◆ **AUFGABE A**: Übernimm die Zeilen der Auflistung wortgetreu, vom Anfang der Auflistung bis einschließlich der Zeile mit „will [x=251, y=17].“.

Bei einem Besuch der Universitäten in Nevada (Reno, 20.000 Studenten) und Kalifornien ( Berkeley, 35.000 Studenten) konnten wir uns von hervorragenden Studienbedingungen überzeugen. So gibt es z.B. in Reno für die Studierenden einen offenen Zugang zu 3D-Druckern für Gips und Kunststoffe, der bewegliche Teile kreiert. Zudem haben wir uns die Forschungen zu erdbebengeschützten Bauten angesehen, bei denen mit horizontalen und vertikalen Rüttelplatten die Auswirkungen von Erdbeben bis Stufe 9 auf Gebäude simuliert werden. Während der Neubau von erdbebensicheren Gebäuden heute problemlos gelingt, sind diese Forschungen auf die Sicherung und Nachrüstung älterer Gebäude ausgerichtet. In Berkeley prognostizierte ein Politikprofessor anlässlich der bevorstehenden Kongresswahlen und anhand der Wählertypen in den US- Staaten, wie sich die Stimmenverhältnisse wohl deutlich zugunsten der Republikaner verschieben werden.

Bei Gesprächen mit Bildungsverantwortlichen der Exekutive beider Landtage stellte sich heraus, dass es große Probleme mit Schulabbrechern gibt. Bundesweit sind es 22 % der Jugendlichen, die ohne Abschluss die Schule verlassen. Die Bundesregierung stellt als Gegenmaßnahme verschiedene Förderprogramme bereit. Einen weiteren Vorstoß plant der Bundesstaat Nevada mit der Einrichtung einer dualen Berufsausbildung nach deutschem Vorbild. Dazu soll es ein einjähriges Austauschprogramm mit Deutschland direkt im Anschluss an die Berufsausbildung geben. Zusammen mit der GIZ (bundeseigene Gesellschaft für internationale Zusammenarbeit) soll ein Pilotprojekt gestartet werden, an dem Sachsen-Anhalt bereits interessiert ist. Sachsen und Thüringen sollen ebenfalls über die IHK und Handwerkskammer beteiligt werden.

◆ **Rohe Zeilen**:

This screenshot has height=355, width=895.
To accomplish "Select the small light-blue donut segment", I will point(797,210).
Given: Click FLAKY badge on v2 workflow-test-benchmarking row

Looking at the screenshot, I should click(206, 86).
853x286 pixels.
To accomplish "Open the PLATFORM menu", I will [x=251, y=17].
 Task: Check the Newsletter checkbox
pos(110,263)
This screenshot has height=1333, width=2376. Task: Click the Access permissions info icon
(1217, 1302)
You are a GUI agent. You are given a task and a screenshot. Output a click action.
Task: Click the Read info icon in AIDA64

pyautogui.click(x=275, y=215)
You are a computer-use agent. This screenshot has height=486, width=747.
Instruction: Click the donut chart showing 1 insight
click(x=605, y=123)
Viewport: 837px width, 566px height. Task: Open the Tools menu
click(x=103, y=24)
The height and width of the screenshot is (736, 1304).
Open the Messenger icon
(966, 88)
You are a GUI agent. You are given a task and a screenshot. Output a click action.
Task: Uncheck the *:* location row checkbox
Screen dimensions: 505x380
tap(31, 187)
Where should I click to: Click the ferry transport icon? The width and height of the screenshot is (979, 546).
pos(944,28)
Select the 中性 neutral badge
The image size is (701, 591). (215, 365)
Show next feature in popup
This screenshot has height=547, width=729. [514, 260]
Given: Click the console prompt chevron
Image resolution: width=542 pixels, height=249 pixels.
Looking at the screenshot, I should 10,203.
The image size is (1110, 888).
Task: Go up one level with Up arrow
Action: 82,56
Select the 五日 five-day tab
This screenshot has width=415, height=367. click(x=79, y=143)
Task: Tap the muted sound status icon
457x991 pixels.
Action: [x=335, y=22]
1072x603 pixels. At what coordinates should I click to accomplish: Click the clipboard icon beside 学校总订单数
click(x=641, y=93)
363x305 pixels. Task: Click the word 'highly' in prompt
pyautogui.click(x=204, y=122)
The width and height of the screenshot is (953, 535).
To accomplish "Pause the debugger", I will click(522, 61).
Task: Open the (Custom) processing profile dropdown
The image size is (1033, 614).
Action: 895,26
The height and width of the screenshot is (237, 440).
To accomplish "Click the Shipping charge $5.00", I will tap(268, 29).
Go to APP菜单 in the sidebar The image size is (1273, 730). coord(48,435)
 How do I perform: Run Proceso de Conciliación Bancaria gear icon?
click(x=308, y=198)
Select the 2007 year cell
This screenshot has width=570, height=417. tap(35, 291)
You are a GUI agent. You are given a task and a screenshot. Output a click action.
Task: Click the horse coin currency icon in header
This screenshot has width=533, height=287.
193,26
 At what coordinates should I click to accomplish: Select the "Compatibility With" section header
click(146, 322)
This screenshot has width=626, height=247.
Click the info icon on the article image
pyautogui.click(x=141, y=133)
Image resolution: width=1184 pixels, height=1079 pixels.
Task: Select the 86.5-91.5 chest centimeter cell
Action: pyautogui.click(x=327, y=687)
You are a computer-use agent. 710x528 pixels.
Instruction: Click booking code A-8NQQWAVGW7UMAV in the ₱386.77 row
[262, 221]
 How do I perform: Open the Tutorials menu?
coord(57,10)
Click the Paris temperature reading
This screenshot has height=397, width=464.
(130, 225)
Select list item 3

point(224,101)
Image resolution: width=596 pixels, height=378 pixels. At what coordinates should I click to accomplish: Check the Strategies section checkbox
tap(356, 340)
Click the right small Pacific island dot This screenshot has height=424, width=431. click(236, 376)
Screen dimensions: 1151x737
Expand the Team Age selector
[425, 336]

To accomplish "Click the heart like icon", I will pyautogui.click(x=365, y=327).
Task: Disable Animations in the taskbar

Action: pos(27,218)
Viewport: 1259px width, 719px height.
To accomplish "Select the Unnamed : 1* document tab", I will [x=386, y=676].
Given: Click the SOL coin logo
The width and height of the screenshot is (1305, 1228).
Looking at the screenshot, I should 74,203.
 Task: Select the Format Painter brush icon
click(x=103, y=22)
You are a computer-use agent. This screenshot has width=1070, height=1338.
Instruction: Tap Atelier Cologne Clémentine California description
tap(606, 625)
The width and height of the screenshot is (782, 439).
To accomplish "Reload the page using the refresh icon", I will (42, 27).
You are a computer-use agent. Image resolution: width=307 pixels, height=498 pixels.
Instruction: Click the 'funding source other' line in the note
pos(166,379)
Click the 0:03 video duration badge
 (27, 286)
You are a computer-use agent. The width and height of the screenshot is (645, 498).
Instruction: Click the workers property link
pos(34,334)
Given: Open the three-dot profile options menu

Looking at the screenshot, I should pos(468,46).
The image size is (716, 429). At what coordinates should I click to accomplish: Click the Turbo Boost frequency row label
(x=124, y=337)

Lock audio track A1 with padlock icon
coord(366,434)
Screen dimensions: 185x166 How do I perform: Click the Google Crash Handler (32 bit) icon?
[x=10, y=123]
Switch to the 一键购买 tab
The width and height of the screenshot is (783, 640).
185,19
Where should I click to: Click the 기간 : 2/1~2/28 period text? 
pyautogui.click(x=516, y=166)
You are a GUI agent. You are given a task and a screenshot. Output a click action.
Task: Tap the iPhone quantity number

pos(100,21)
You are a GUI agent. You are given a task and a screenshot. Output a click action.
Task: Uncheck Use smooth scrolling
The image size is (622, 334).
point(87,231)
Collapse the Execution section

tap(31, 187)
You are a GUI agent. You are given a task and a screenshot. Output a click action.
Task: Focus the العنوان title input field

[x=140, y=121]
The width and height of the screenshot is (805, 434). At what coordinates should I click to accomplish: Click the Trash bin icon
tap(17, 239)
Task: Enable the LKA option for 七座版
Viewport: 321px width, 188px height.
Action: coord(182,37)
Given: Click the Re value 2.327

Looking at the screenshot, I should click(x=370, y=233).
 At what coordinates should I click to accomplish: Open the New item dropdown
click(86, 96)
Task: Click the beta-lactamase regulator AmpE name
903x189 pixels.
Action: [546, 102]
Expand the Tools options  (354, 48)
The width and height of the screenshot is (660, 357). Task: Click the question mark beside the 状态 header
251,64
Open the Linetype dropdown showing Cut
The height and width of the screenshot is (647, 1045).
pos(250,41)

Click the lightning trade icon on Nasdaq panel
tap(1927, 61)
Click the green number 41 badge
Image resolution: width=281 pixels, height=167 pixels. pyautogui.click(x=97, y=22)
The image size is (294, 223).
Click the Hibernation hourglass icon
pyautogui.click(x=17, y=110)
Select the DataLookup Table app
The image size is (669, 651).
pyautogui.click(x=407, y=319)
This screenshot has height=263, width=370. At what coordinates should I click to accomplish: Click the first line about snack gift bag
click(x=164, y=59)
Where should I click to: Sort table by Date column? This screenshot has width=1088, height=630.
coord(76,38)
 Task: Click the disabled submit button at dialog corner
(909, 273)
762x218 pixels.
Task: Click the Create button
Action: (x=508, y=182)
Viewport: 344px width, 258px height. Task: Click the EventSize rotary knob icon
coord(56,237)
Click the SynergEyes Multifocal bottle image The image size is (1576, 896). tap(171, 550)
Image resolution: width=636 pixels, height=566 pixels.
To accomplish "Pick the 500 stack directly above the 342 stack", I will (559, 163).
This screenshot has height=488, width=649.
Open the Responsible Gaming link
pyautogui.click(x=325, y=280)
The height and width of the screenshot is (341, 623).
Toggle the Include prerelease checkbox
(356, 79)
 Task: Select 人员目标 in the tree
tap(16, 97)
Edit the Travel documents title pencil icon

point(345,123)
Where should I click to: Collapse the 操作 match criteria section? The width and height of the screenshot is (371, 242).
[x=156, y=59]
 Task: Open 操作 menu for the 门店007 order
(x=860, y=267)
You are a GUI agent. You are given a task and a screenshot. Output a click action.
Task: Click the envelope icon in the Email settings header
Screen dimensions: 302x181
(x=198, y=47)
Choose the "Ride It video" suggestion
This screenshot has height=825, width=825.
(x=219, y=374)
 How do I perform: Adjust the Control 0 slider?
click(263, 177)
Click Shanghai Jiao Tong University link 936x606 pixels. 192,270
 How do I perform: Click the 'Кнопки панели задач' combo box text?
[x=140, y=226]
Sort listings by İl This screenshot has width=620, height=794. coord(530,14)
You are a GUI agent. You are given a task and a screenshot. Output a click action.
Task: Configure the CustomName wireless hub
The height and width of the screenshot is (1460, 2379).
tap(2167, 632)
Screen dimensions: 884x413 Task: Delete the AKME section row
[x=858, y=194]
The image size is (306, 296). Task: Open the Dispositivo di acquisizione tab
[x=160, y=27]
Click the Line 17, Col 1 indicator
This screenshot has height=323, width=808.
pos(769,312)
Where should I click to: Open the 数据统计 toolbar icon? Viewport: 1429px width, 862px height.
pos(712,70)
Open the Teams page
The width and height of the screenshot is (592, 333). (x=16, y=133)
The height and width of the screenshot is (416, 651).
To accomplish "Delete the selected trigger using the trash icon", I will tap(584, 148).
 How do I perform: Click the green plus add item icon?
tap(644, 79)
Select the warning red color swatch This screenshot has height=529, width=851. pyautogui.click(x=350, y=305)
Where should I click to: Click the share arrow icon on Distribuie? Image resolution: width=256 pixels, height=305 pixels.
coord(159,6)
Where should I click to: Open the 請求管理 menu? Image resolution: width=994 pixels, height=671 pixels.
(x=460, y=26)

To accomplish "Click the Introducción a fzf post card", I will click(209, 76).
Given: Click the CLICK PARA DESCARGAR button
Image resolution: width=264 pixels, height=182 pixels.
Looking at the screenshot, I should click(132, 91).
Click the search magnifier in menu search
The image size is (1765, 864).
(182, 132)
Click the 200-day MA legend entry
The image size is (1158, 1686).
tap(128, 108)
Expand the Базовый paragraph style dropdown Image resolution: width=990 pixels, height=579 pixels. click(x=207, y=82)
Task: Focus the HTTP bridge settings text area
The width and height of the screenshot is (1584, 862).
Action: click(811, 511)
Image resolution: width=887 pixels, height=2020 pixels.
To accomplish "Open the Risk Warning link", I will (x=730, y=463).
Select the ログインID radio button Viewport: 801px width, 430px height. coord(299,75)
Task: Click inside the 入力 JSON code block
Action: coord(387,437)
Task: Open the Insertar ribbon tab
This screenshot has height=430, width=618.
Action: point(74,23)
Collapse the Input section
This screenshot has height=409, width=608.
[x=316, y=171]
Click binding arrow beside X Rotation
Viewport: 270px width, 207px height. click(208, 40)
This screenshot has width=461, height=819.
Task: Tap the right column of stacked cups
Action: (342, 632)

◆ **AUFGABE B**: Übersetze diesen Satz aus dem Ausgangstext ins Englische: „Bundesweit sind es 22 % der Jugendlichen, die ohne Abschluss die Schule verlassen.“

◆ **VOLLSTÄNDIGE ANTWORT A**:
This screenshot has height=355, width=895.
To accomplish "Select the small light-blue donut segment", I will point(797,210).
Given: Click FLAKY badge on v2 workflow-test-benchmarking row

Looking at the screenshot, I should click(206, 86).
853x286 pixels.
To accomplish "Open the PLATFORM menu", I will [x=251, y=17].

◆ **VOLLSTÄNDIGE ANTWORT B**: Nationwide, 22% of young people leave school without a diploma.